What you will do:
In your copy, include every line of the records exactly and no picture at all.

Records to process section start

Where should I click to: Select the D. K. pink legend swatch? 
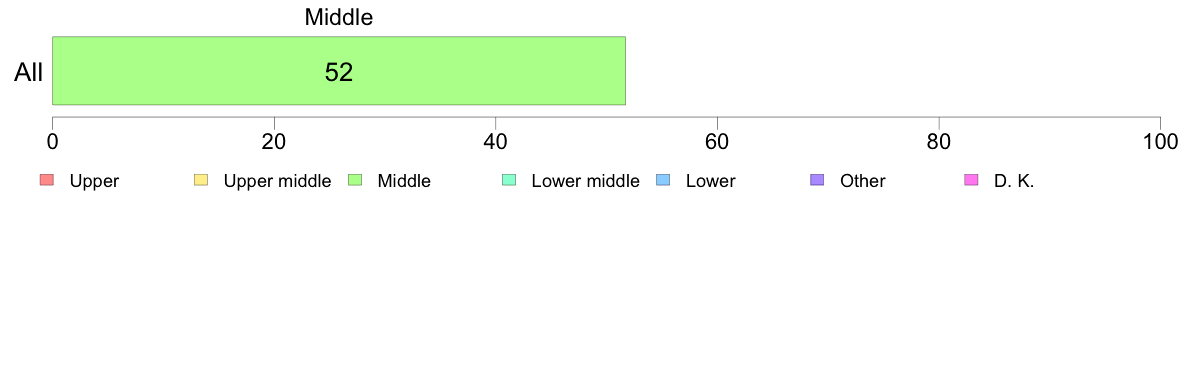coord(972,180)
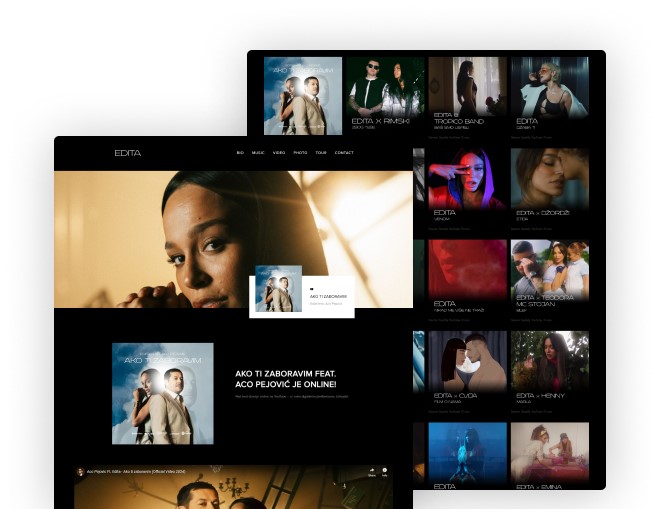
Task: Open the Edita & Tropico Band video tile
Action: click(468, 95)
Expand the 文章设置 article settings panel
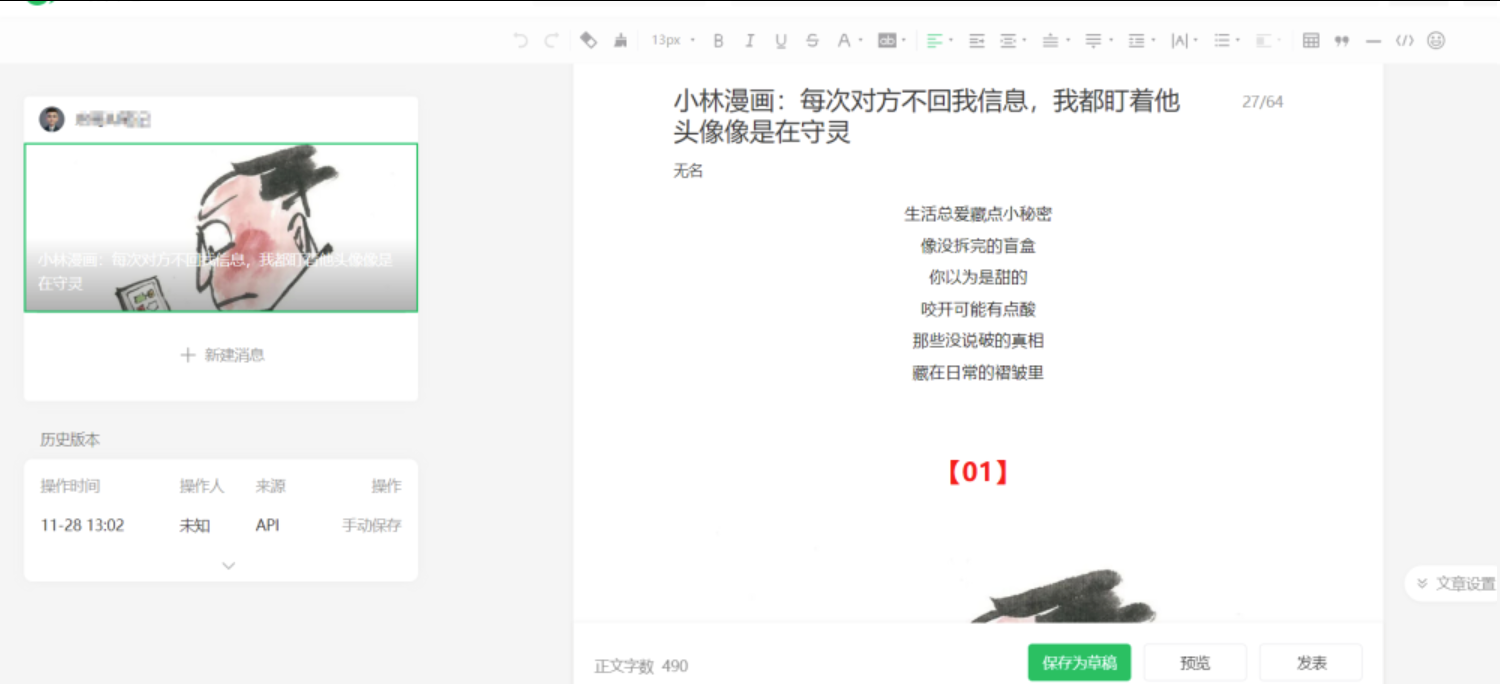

Records to process section end

Solution for this task:
Where should I click to: Select the D. K. pink legend swatch? 
coord(972,180)
Task: Open the Edita & Tropico Band video tile
Action: click(468, 95)
Expand the 文章设置 article settings panel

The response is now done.